━━━ SUPPLIED ENTRIES ━━━

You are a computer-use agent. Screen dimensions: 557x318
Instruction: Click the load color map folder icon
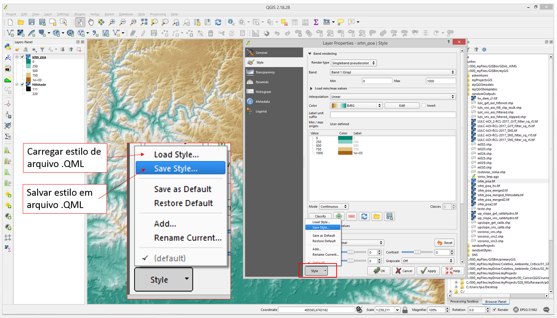tap(377, 216)
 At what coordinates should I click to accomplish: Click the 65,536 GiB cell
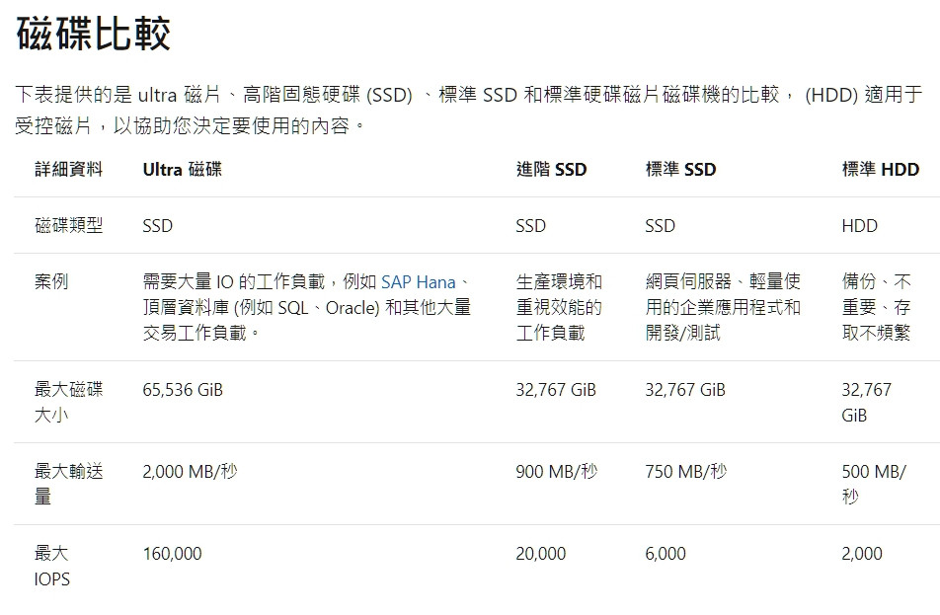click(183, 390)
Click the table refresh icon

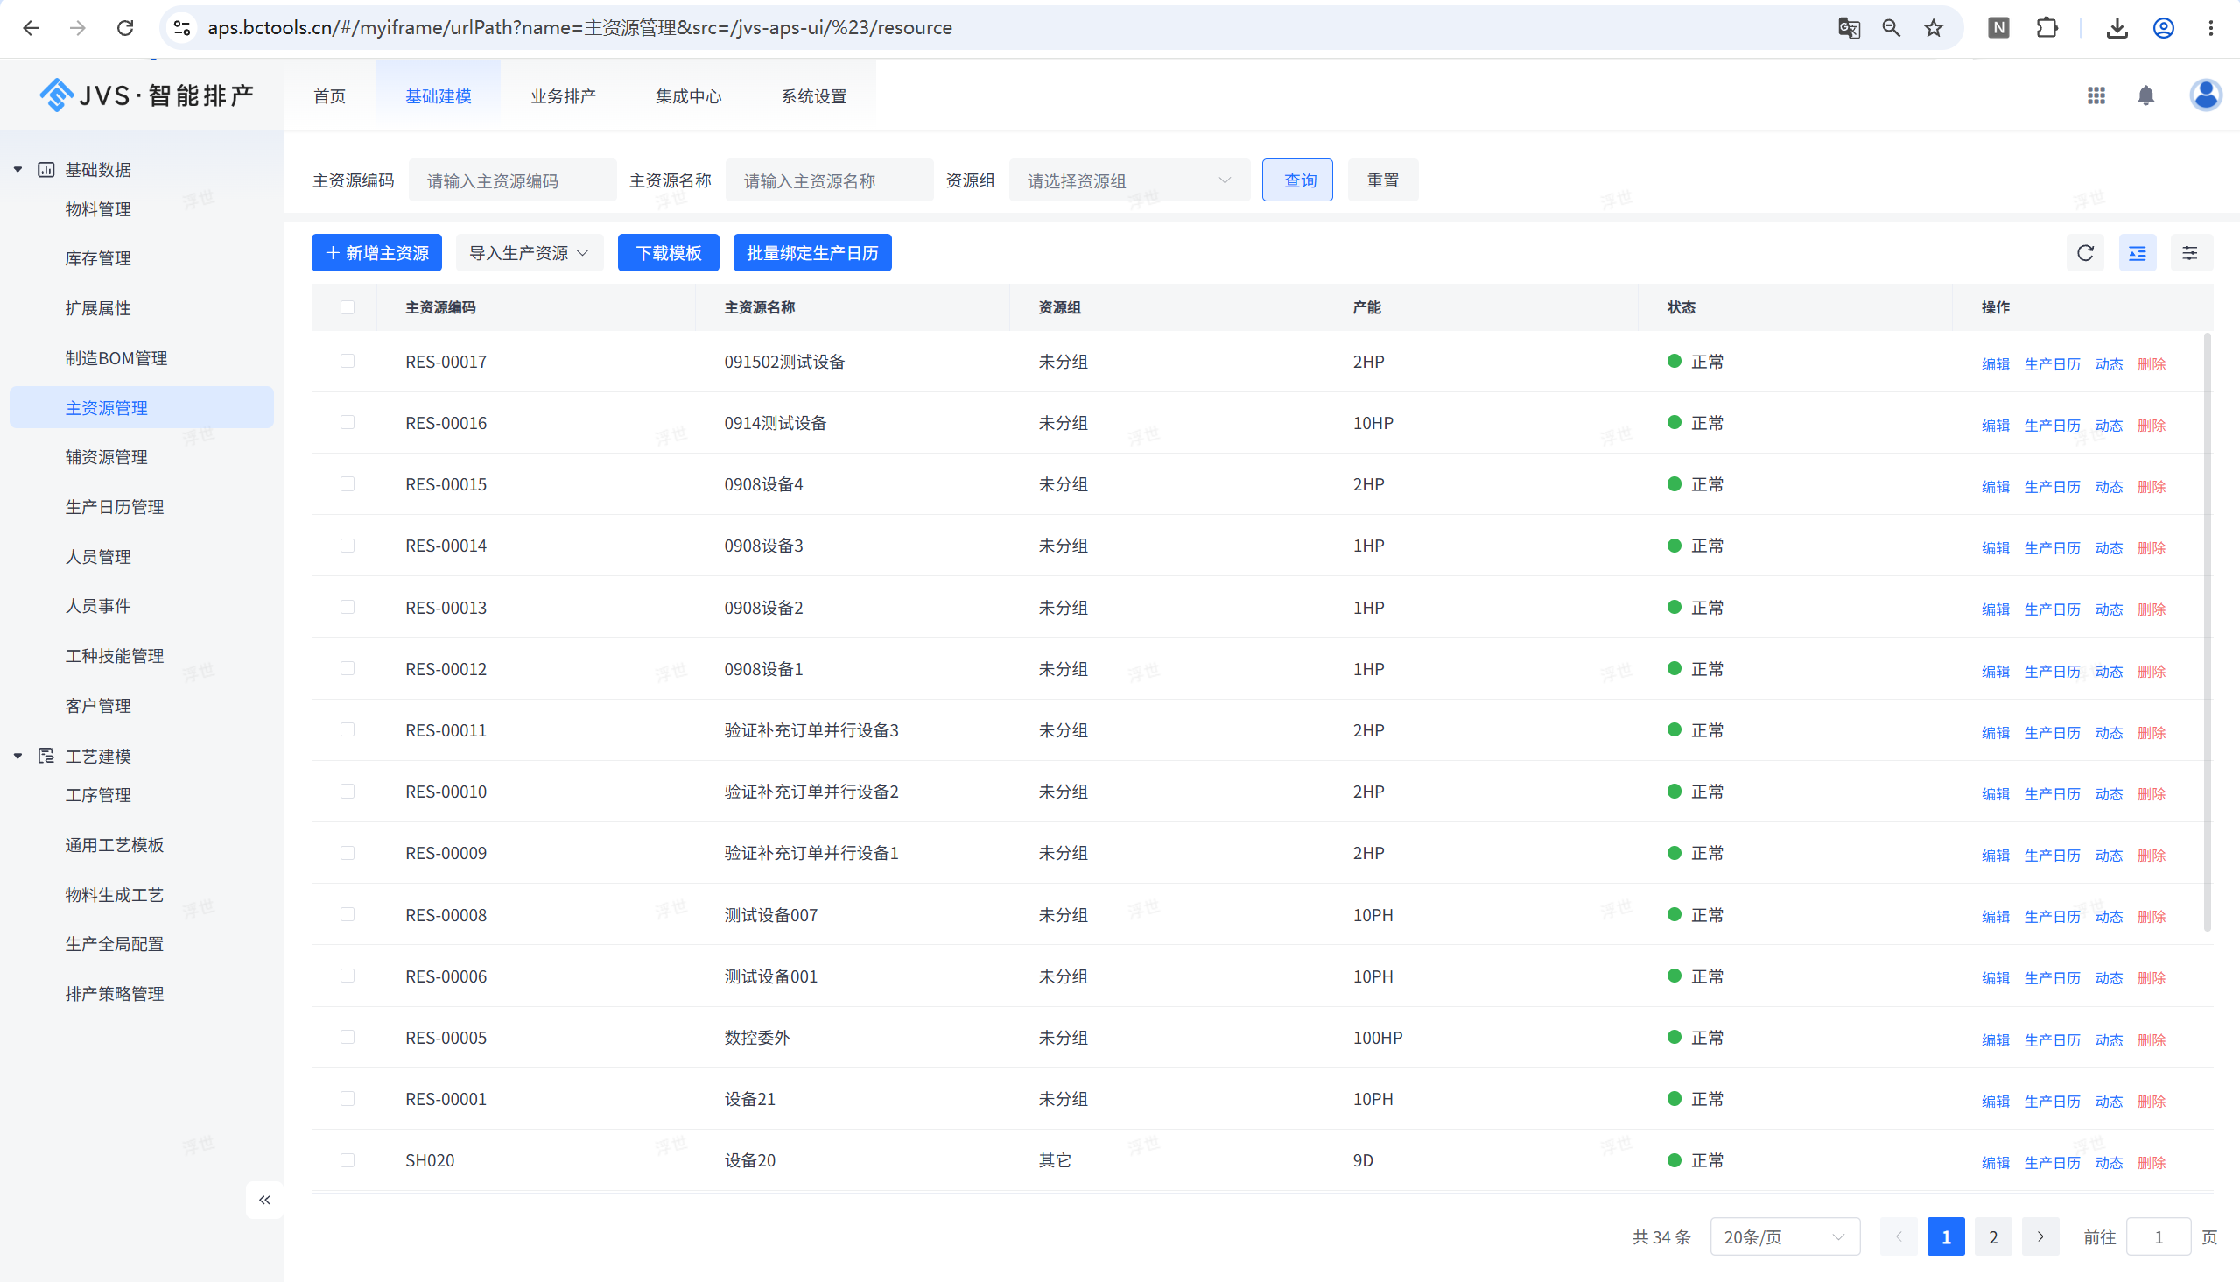2085,254
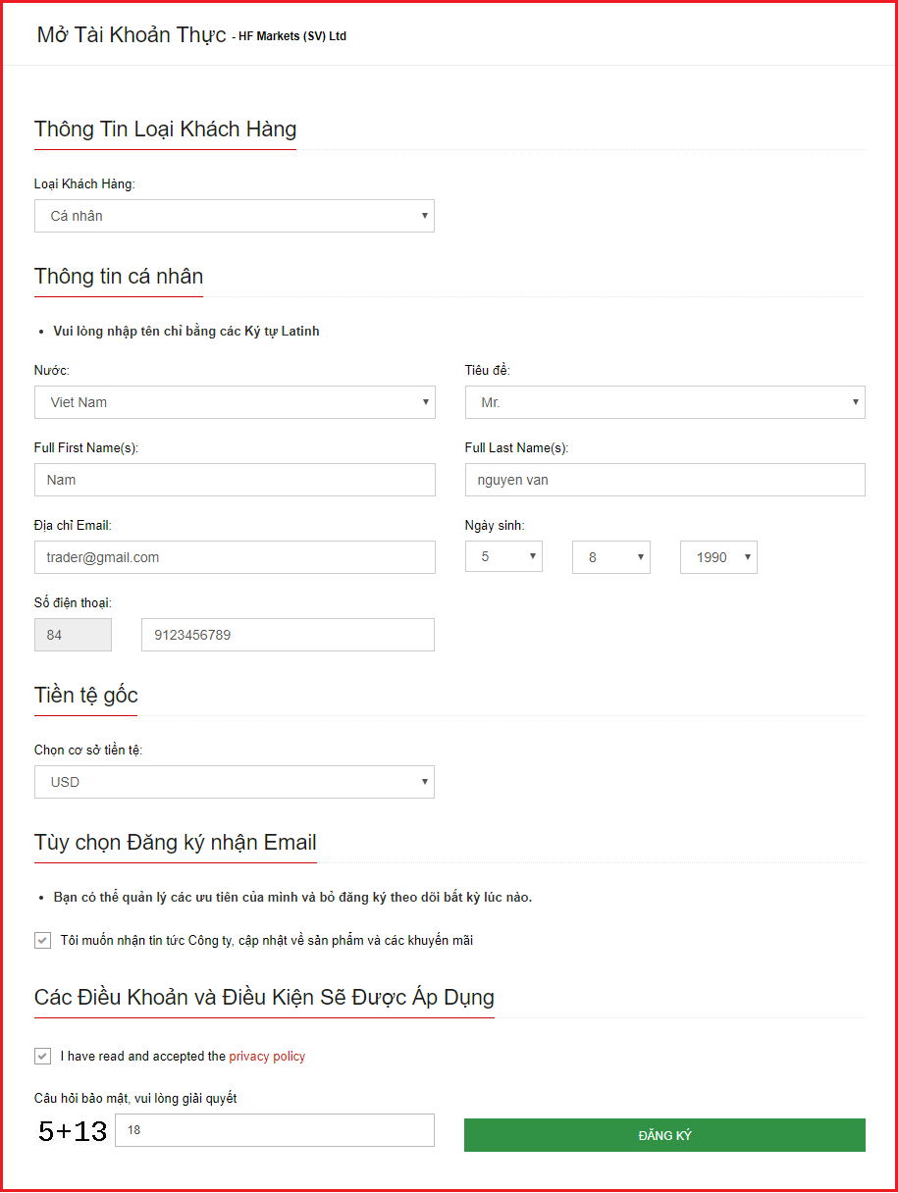
Task: Open the Tiêu đề title dropdown
Action: pos(664,402)
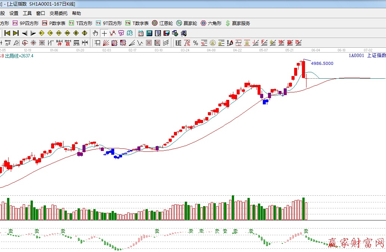Viewport: 386px width, 252px height.
Task: Open the 赢家服务 button
Action: [x=237, y=23]
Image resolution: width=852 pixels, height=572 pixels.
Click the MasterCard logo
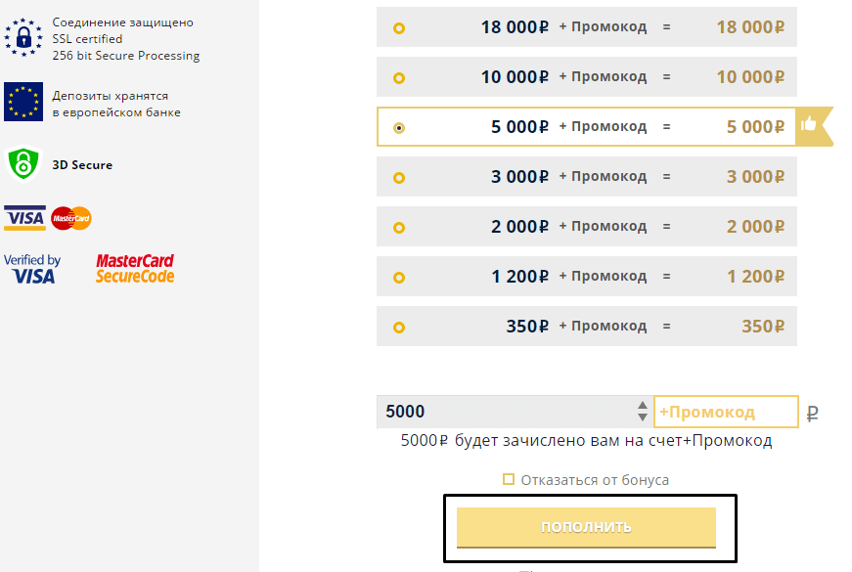pos(70,217)
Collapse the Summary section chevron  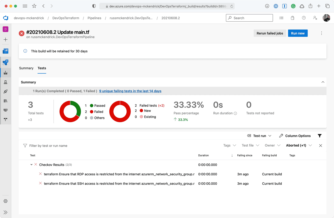323,82
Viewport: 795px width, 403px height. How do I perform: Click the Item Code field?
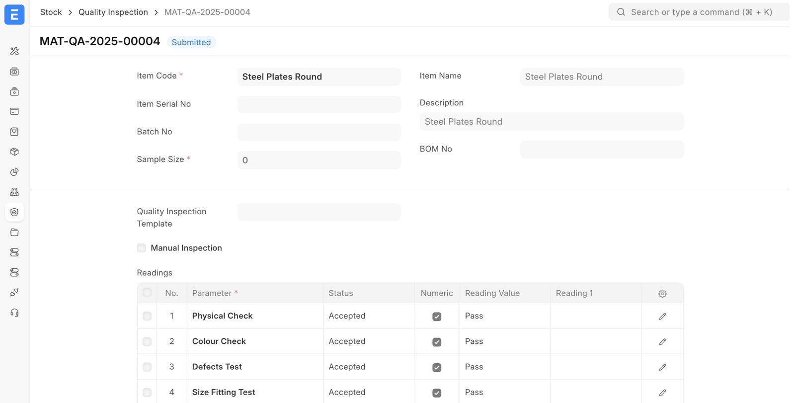point(318,77)
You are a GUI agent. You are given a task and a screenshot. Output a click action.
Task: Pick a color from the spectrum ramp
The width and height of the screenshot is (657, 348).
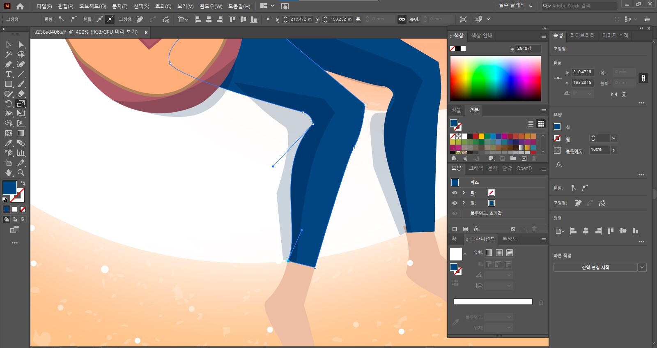click(495, 78)
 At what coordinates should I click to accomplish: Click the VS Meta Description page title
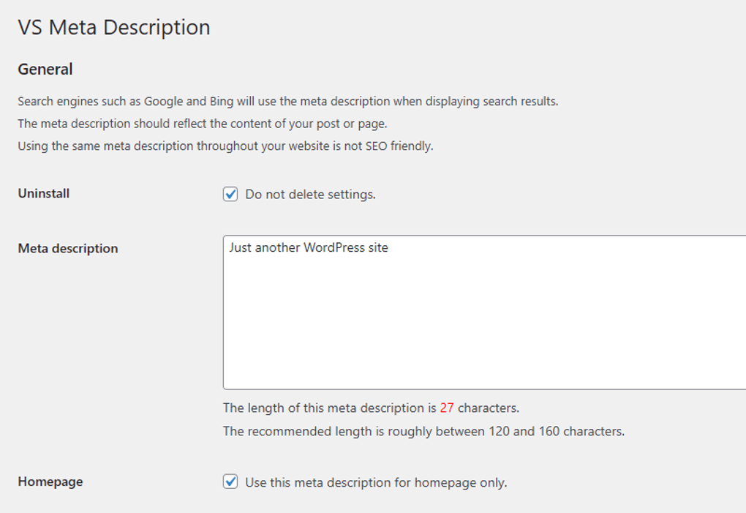(x=114, y=27)
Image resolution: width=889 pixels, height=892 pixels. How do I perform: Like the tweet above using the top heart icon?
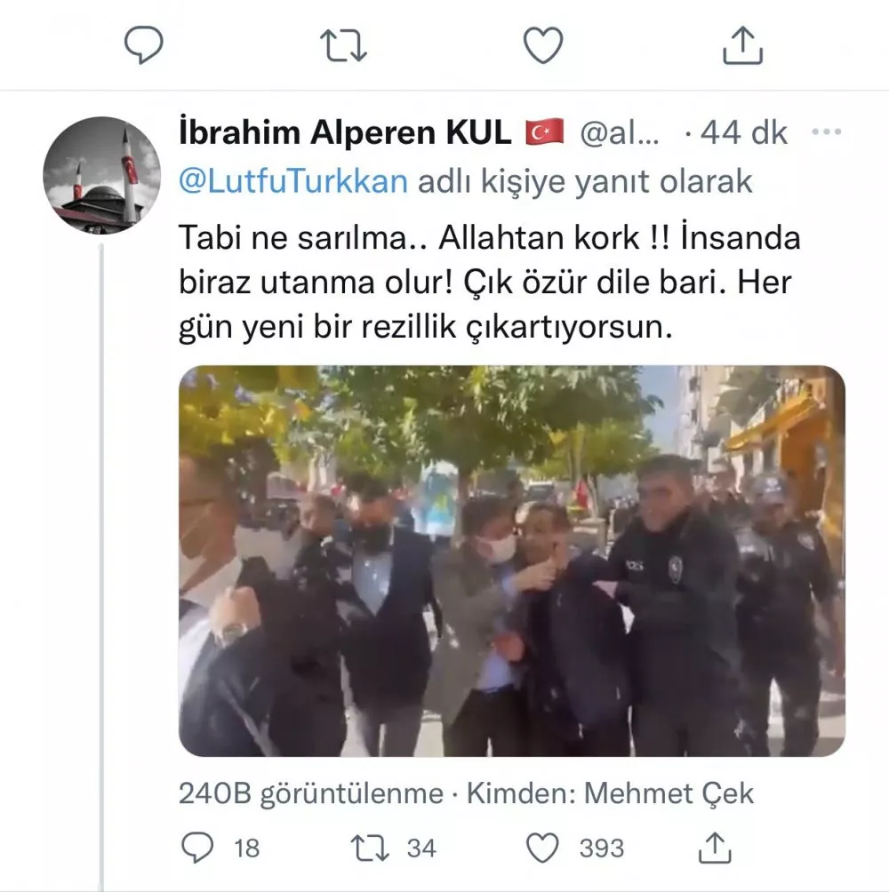(543, 45)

━━━

§ WORK REQUIRED: In the listing above, find each line where "agent" occurs and copy it.

§ SOLUTION FOR THIS PROBLEM:
You are a computer-use agent. Screen dimensions: 557x318
You are a GUI agent. You are given a task and a screenshot. Output a click action.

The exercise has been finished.